Thursday, June 25, 2009

EOL, Wikipedia, TDWG, LinkedData, and the Vision Thing

Time for more half-baked ideas. There's been a lot of discussion on Twitter about EOL, Linked Data (sometimes abbreviated LOD), and Wikipedia. Pete DeVries (@pjd) is keen on LOD, and has been asking why TDWG isn't playing in this space. I've been muttering dark thoughts about EOL, and singing the praises of Wikipedia. On so it goes on. So, here's one vision of where we could (?should) be going with this.

Let's imagine that we do indeed want to play in the Linked Data space. The concern that tends to raised the most is that biodiversity informatics uses LSIDs as the standard GUID, and this doesn't play nice with Linked Data. This is true, but not life threatening. There are various hacks (like this and this that deal with this).

But, the real concern (I think) is that we need a way to link our stuff to the rest of the Linked Data cloud. That is, wherever possible we need to reuse existing identifiers. In the LOD diagram below (for the latest version see here) DBpedia.org is key to linking much of this together, and major players (such as the BBC) are now using DBpedia.org to make connections.



DBpedia.org is based on Wikipedia, so I think you can see where this is going. There are some 120,000+ taxon pages in Wikipedia, so that's some 120,000+ identifiers in DBpedia.org that others interested in organisms can (and will) use to refer to taxa. Given the centrality of Wikipedia and DBpedia to LOD, why don't we adopt DBpedia.org URIs as the default GUID for our taxa? At present we have numerous, competing identifiers (e.g., NCBI tax ids, ITIS tsn's, Catalogue of Life LSIDs, uBio NameBankID's, plus LSIDs from various nomenclators). For users this is a mess -- which one do I use?
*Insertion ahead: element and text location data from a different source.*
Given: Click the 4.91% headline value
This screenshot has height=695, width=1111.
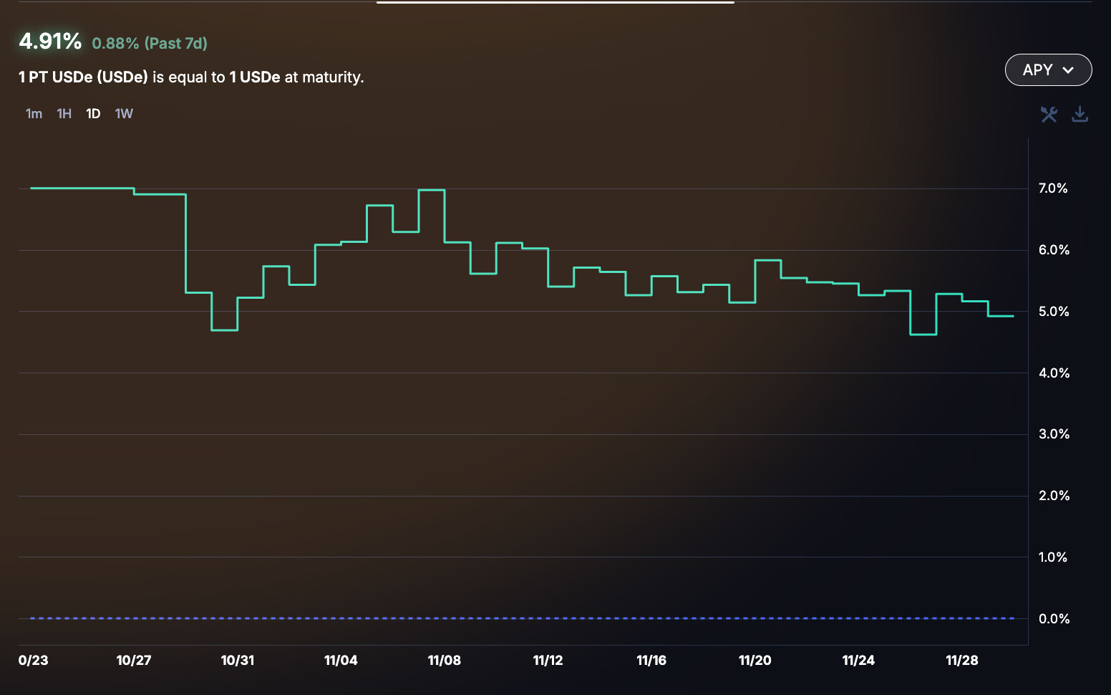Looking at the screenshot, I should (x=50, y=42).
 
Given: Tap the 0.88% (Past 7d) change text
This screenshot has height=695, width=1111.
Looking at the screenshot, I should (x=150, y=44).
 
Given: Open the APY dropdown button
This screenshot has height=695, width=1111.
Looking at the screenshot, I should (x=1048, y=70).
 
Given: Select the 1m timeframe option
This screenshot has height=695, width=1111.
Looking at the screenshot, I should (x=34, y=114).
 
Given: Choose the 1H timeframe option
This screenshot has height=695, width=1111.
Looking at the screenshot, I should (x=64, y=114).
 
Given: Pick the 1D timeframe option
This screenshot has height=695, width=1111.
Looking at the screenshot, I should (x=93, y=114).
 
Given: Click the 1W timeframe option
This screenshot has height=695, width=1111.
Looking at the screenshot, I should (x=124, y=114).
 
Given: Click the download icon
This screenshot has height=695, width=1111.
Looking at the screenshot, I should (x=1080, y=114).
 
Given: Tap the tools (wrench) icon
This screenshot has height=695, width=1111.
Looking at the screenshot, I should (x=1049, y=114).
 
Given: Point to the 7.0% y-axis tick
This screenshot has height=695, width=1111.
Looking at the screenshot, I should (x=1053, y=188).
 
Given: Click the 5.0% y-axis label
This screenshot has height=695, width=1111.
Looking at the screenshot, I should (x=1054, y=312).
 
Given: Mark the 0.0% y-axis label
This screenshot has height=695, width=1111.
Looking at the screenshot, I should (x=1054, y=619).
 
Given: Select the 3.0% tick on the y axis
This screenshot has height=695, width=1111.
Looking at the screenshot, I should (x=1054, y=434).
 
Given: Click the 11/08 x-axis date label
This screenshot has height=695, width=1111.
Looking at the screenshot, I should (x=445, y=661).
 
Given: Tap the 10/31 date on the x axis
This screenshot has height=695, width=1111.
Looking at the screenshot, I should (x=238, y=661).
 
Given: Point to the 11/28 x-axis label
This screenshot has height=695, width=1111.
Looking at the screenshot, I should (x=962, y=661).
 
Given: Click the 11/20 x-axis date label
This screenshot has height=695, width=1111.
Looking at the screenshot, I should (x=755, y=661).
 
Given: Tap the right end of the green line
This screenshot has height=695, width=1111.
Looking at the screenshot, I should (x=1012, y=316).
Deciding requires dealing with issues (such as the difference between nomenclatural codes, and between taxonomic names and concepts, etc., that frankly, nobody outside our community cares about.

So, if we want to play with LOD, we need to make our identifiers play nice (straightforward), and we should think seriously about adopting DBpedia.org URIs as the default GUID for taxa.
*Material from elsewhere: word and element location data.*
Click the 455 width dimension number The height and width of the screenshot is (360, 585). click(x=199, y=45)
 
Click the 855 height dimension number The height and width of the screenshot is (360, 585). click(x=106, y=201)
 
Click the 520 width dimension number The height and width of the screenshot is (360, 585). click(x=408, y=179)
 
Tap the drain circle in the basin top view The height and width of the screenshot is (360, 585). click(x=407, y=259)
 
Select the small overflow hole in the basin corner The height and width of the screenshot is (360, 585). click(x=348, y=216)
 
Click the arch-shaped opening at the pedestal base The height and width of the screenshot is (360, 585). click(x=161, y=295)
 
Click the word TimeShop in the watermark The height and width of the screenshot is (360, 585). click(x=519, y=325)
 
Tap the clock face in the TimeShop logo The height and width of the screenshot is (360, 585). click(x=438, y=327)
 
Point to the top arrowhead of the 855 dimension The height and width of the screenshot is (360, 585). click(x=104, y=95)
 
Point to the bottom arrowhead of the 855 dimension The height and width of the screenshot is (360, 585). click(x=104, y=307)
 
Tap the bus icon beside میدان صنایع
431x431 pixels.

Now, where does this leave EOL? Well, frankly, it should get out of the business of making web pages for taxa, because Wikipedia owns that space already. Their pages are fewer, but often much more detailed than the corresponding EOL page, and Wikipedia reacts faster to new discoveries. Wikipedia supports community editing, versioning, and quite sophisticated tools for handling biblographic references.

There's plenty of scope for userful tools and services for EOL to develop, but I think the real game is elsewhere. Now, Wikipedia is far from perfect. It's basically semi-structured text with a God-awful template language, and it would benefit greatly from more structure (e.g., as could be provided by Semantic Mediawiki), but I think we should think about building upon it. We could build our own (and my experiments over at itaxon.org explore this), but the big challenge is getting a community around a project, and if David Shorthouse's pronouncement that The Community is Dead is correct, then maybe we should get on board with the community that already exists. Perhaps what EOL should be doing is talking to Wikipedia, improving the existing templates for taxon pages, and creating bots to automatically populate Wikipedia with more taxon pages.